HelenaLC / muscat

Multi-sample multi-group scRNA-seq analysis tools
165 stars 33 forks source link

DP simulated data has inverted logFC and only one bimodal group #125

Open ChristophH opened 1 year ago

ChristophH commented 1 year ago

Hi,

Thanks for creating and maintaining muscat, and all your hard work that goes into method development and benchmarking!

I think there is a bug/inconsistency in the sign of the logFC of simulated data. When simulated with the 'dp' category, the logFC is applied in the opposite direction as, for example, with the 'de' or 'dm' category.

In .sim() you can see how either '-lfc', or 'lfc' is used with group 1

https://github.com/HelenaLC/muscat/blob/10cd3262bd5bc45930d62dc8f7d8b97629c3bbe4/R/utils-simData.R#L329-L352

But maybe I'm missing something.

Cheers, Christoph

HelenaLC commented 1 year ago

Great question. Yeah, so it’s admittedly been a while since writing this, but looking at the code & comments, I think the reasoning is at follows…

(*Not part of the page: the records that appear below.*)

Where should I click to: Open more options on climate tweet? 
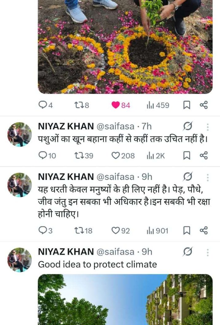click(x=208, y=252)
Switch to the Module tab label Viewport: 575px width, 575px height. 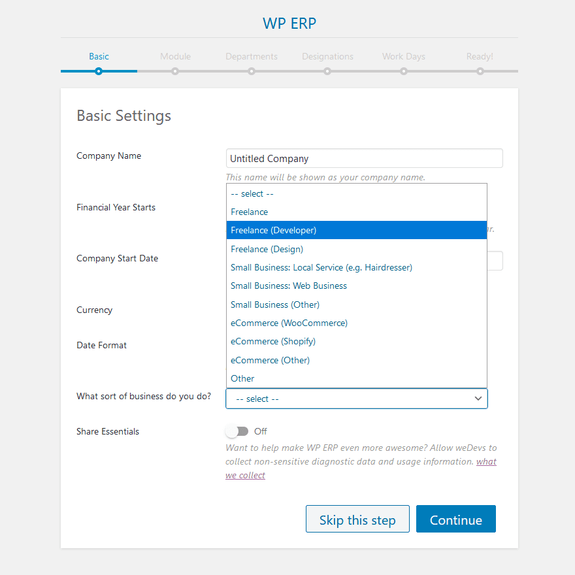click(175, 56)
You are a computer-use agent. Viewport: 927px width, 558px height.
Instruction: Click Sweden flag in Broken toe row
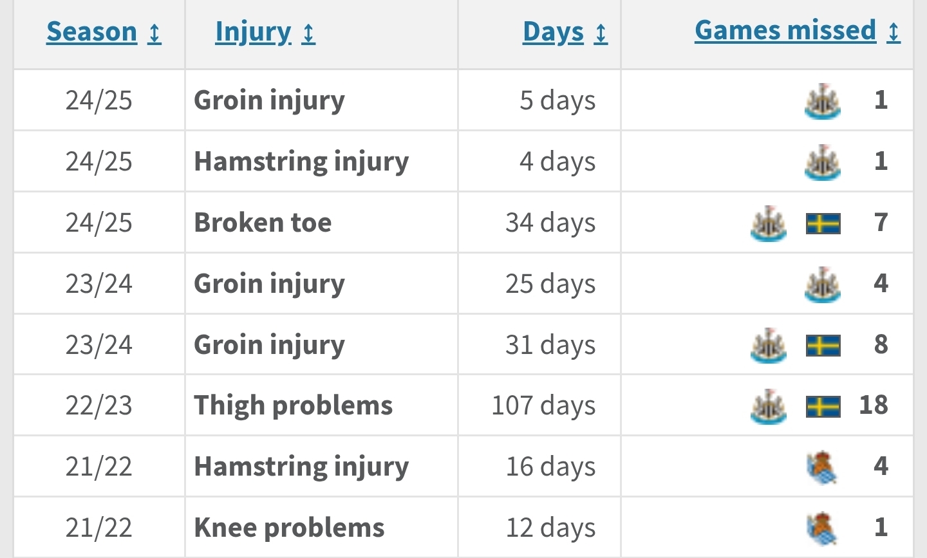point(823,223)
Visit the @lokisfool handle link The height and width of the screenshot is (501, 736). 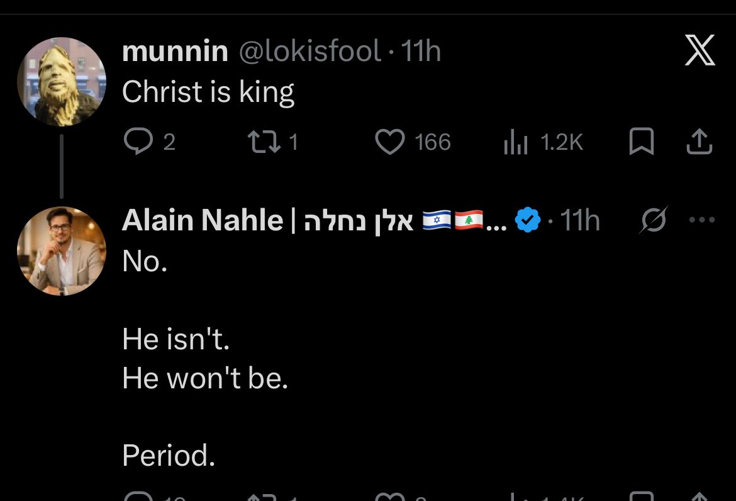(309, 51)
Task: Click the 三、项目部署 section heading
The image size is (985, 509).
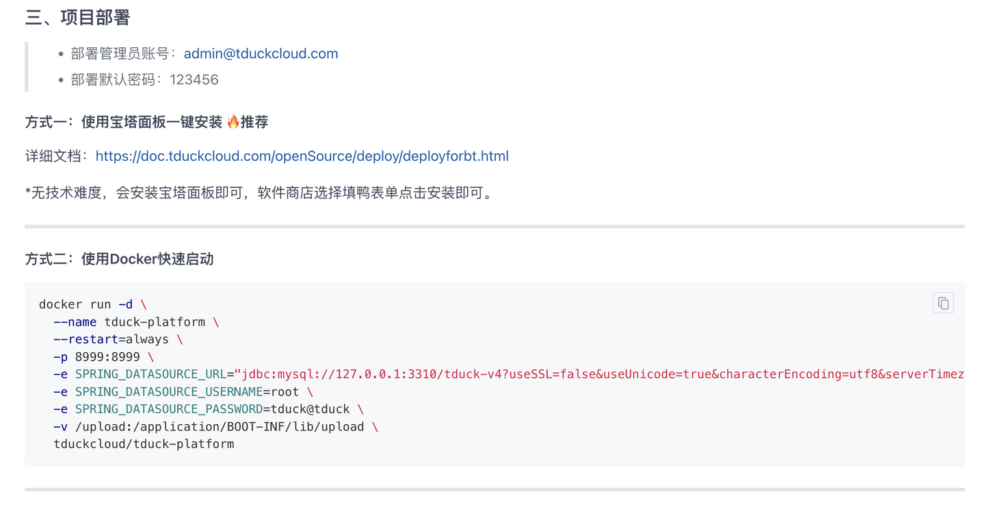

ChristophH commented 1 year ago

Thanks for the explanation. However, I was just trying to validate that behavior using the .sim function with some toy parameters, but could not reproduce the DP density curves. image [Crowell et al., Nat Com, 2020]

For DE and DM the curves look as expected. But for DP, only group A shows the bimodal distribution. As a result, the observed logFC is always negative, even when the input logFC is positive.

image

(For details see this R notebook)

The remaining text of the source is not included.